╭──

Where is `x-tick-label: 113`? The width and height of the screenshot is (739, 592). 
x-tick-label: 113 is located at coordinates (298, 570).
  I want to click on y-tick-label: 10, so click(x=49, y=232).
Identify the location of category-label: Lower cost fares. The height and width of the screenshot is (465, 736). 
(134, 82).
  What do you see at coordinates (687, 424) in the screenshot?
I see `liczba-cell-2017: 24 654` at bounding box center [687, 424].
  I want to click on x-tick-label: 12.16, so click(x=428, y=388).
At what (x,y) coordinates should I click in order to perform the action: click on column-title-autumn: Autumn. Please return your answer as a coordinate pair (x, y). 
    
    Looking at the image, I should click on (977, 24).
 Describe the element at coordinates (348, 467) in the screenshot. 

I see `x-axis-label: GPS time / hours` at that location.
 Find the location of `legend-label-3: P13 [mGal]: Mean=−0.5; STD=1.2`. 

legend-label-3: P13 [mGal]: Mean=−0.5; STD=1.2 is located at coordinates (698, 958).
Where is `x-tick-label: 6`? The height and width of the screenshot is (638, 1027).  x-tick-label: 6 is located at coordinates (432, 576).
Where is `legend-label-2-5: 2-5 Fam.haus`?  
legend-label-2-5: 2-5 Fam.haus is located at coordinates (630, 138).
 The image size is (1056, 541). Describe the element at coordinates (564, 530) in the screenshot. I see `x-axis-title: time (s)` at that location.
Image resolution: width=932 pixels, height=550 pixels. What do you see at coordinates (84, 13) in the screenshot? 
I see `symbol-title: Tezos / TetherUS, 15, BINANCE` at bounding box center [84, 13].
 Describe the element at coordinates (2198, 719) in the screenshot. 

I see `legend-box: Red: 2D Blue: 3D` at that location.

╰──

Switch "Where is" to "What is the location of" throughout all of the data above, and leave everything else unchanged.

What is the location of `x-tick-label: 113`? The width and height of the screenshot is (739, 592). 
x-tick-label: 113 is located at coordinates (298, 570).
  I want to click on y-tick-label: 10, so click(x=49, y=232).
Identify the location of category-label: Lower cost fares. The height and width of the screenshot is (465, 736). 
(134, 82).
  What do you see at coordinates (687, 424) in the screenshot?
I see `liczba-cell-2017: 24 654` at bounding box center [687, 424].
  I want to click on x-tick-label: 12.16, so click(x=428, y=388).
At what (x,y) coordinates should I click in order to perform the action: click on column-title-autumn: Autumn. Please return your answer as a coordinate pair (x, y). 
    
    Looking at the image, I should click on (977, 24).
 Describe the element at coordinates (348, 467) in the screenshot. 

I see `x-axis-label: GPS time / hours` at that location.
 Find the location of `legend-label-3: P13 [mGal]: Mean=−0.5; STD=1.2`. 

legend-label-3: P13 [mGal]: Mean=−0.5; STD=1.2 is located at coordinates (698, 958).
What is the location of `x-tick-label: 6`? The height and width of the screenshot is (638, 1027).  x-tick-label: 6 is located at coordinates (432, 576).
What is the location of `legend-label-2-5: 2-5 Fam.haus`?  
legend-label-2-5: 2-5 Fam.haus is located at coordinates (630, 138).
 The image size is (1056, 541). Describe the element at coordinates (564, 530) in the screenshot. I see `x-axis-title: time (s)` at that location.
Image resolution: width=932 pixels, height=550 pixels. What do you see at coordinates (84, 13) in the screenshot? 
I see `symbol-title: Tezos / TetherUS, 15, BINANCE` at bounding box center [84, 13].
 Describe the element at coordinates (2198, 719) in the screenshot. 

I see `legend-box: Red: 2D Blue: 3D` at that location.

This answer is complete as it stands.